NEW YORK, Sept 17 (Reuters) - The Federal Reserve cut interest rates by a quarter of a percentage point on Wednesday and indicated it will steadily lower borrowing costs for the rest of this year, as policymakers responded to concerns about weakness in the job market in a move that won support from most of President Donald Trump's central bank appointees.
Only new Governor Stephen Miran, who joined the Fed on Tuesday and is on leave as the head of the White House's Council of Economic Advisers, dissented in favor of a half-percentage-point cut.
MARKET REACTION:
STOCKS: Wall Street shares were mixed after the Fed cut rates: the Dow rose on the day, while the S&P 500 and the Nasdaq fell. BONDS: U.S. Treasury 10-year yields US10YT=RR fell 2.9 basis points to 3.999%. FOREX: The dollar index =USD slid 0.2% to 96.407.
COMMENTS:
PETER CARDILLO, CHIEF MARKET ECONOMIST, SPARTAN CAPITAL SECURITIES, NEW YORK:
"The Fed lowered its rate by 25 basis points, in line with expectations, and there was only one dissent. So that sort of closed the gap from the previous meetings. The new sworn-in governor was obviously for a 50-basis-point rate cut."

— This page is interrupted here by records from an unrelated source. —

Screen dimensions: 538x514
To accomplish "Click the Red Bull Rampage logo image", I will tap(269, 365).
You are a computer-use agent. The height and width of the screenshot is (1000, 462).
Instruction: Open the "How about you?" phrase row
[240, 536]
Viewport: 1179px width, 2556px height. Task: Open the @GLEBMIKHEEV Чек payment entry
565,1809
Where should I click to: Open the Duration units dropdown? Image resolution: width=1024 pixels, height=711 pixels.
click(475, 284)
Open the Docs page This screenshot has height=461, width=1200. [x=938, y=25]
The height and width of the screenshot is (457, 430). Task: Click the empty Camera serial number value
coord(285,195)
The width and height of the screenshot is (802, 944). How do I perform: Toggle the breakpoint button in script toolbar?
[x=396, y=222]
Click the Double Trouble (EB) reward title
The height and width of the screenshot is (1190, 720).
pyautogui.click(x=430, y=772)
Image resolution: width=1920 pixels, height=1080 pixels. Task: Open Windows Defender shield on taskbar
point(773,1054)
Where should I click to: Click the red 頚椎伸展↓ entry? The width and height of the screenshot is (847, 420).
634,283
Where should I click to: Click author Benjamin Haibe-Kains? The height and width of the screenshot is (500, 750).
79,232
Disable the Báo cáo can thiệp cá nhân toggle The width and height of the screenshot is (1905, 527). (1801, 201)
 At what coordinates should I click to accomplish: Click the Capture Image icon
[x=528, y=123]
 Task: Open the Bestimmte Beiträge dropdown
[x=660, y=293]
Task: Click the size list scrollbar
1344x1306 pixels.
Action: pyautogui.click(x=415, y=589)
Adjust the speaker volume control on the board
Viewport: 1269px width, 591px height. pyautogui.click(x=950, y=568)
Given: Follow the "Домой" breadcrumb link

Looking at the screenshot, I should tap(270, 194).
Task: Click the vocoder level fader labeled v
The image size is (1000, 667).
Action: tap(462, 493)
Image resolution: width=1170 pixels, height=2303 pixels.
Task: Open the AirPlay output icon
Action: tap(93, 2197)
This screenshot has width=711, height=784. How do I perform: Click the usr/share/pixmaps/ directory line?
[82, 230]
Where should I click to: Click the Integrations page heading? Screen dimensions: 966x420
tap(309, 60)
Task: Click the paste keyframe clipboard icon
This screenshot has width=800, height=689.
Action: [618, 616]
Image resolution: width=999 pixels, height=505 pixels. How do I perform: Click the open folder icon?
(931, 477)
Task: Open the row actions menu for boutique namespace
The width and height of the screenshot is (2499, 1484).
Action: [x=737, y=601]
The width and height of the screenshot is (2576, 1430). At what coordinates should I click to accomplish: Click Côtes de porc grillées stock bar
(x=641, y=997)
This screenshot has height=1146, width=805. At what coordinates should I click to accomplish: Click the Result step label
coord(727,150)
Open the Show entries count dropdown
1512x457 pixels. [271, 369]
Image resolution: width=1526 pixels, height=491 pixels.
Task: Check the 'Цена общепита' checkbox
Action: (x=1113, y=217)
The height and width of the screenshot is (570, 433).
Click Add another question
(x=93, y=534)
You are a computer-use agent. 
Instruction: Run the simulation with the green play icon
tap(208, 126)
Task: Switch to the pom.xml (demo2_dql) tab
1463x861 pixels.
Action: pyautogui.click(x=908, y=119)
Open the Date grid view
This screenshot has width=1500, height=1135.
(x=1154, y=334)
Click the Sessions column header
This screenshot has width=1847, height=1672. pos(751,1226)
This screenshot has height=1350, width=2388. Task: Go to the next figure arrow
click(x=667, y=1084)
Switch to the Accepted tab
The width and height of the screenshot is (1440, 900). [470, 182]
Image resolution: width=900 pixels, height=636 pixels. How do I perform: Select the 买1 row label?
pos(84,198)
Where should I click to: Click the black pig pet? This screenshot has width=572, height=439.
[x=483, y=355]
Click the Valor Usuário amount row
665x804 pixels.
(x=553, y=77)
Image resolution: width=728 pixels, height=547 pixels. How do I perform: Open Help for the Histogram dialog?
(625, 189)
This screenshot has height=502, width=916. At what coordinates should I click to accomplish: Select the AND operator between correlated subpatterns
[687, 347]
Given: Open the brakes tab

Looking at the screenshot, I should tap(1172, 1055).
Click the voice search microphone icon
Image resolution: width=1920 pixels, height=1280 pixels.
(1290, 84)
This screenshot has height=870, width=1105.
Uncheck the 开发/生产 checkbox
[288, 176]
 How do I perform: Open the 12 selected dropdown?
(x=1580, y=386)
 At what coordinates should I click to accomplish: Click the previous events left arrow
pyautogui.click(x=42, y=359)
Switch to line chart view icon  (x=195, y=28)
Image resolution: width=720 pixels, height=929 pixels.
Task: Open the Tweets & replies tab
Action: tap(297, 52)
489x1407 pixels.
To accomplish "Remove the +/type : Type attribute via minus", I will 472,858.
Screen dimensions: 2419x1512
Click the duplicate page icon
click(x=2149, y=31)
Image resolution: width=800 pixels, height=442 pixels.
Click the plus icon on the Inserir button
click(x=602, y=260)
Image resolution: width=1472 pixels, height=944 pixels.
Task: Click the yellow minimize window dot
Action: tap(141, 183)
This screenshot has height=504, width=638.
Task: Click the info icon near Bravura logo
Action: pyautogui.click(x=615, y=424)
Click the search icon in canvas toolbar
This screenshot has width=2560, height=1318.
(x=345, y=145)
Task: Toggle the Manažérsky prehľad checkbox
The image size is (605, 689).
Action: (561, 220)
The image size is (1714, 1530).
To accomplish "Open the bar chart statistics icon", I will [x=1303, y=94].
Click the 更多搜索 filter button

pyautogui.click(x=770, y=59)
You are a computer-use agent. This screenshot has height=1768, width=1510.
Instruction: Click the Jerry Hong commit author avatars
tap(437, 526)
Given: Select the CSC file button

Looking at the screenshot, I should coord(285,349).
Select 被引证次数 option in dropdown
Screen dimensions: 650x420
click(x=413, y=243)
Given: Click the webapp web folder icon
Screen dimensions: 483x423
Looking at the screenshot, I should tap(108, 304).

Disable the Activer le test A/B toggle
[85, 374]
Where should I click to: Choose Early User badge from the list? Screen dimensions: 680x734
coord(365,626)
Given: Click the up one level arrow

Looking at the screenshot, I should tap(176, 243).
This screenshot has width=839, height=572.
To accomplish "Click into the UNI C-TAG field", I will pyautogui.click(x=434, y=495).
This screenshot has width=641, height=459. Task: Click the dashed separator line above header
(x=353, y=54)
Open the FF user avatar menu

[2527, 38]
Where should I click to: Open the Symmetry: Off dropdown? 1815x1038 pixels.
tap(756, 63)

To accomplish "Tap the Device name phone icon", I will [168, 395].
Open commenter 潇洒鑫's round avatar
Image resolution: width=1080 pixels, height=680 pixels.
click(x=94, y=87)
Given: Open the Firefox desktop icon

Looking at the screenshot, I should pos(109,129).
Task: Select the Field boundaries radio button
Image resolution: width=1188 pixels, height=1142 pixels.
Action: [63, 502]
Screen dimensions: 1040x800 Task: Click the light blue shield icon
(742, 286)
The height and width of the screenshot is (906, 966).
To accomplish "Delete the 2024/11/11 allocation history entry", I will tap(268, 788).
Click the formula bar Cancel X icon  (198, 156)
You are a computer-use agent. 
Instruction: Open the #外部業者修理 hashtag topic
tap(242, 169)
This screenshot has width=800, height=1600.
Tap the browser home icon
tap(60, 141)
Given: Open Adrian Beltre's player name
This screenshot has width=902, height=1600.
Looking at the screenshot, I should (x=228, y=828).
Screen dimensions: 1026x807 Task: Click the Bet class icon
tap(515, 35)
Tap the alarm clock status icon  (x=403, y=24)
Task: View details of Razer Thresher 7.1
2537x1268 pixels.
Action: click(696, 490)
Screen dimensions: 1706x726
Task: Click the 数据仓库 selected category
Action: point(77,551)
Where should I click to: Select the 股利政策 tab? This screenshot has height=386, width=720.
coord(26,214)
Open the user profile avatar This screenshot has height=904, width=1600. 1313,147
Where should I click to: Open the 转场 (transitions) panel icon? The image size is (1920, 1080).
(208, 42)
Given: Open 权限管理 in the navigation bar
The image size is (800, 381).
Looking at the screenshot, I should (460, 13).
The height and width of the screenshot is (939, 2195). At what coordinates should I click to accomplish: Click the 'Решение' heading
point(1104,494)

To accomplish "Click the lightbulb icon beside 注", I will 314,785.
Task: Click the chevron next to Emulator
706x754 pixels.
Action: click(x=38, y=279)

"I would say that it's pretty much a dovish statement. Yields that are moving a bit lower now and stocks are turning around to the upside."
"The dot plot shows 75 basis points (total rate cuts in 2025), but that could change if the labor market continues to weaken. Inflation (expectations) moved up somewhat, but there aren't many changes here. The market likes it."
"Like I said, it's a dovish statement. Now we'll just have to see what the what Fed Chief Powell has to say during his press conference."
TIM GHRISKEY, SENIOR PORTFOLIO STRATEGIST, INGALLS & SNYDER, NEW YORK:
"This is what the Fed has been holding in its back pocket, so it's not a big surprise. Its the first cut in the while, but it's not helping the market."
"We've got a soft labor market, a bit of softness in housing. All that should be helped by lower rates."
GUY LEBAS, CHIEF FIXED INCOME STRATEGIST, JANNEY CAPITAL MANAGEMENT, PHILADELPHIA:
"This was about as close to expectations as humanly possible (and) basically what was baked into markets ahead of time."
"There was an acknowledgment that the risk is now skewed toward lower employment."
On the lone dissenting vote from Miran: "I think it's ridiculous to have a strong opposition right after you get a job."
"The Fed is heading in the direction of being politically captured...It's happened in the past and may be just a little more public this time around."
"Given the level of growth and level of inflation…in 2026 and 2028 we can expect interest rates to be somewhat lower."
"The probability that newly hired Fed members will ignore inflation risks is higher…All else equal that is likely going to steepen curve."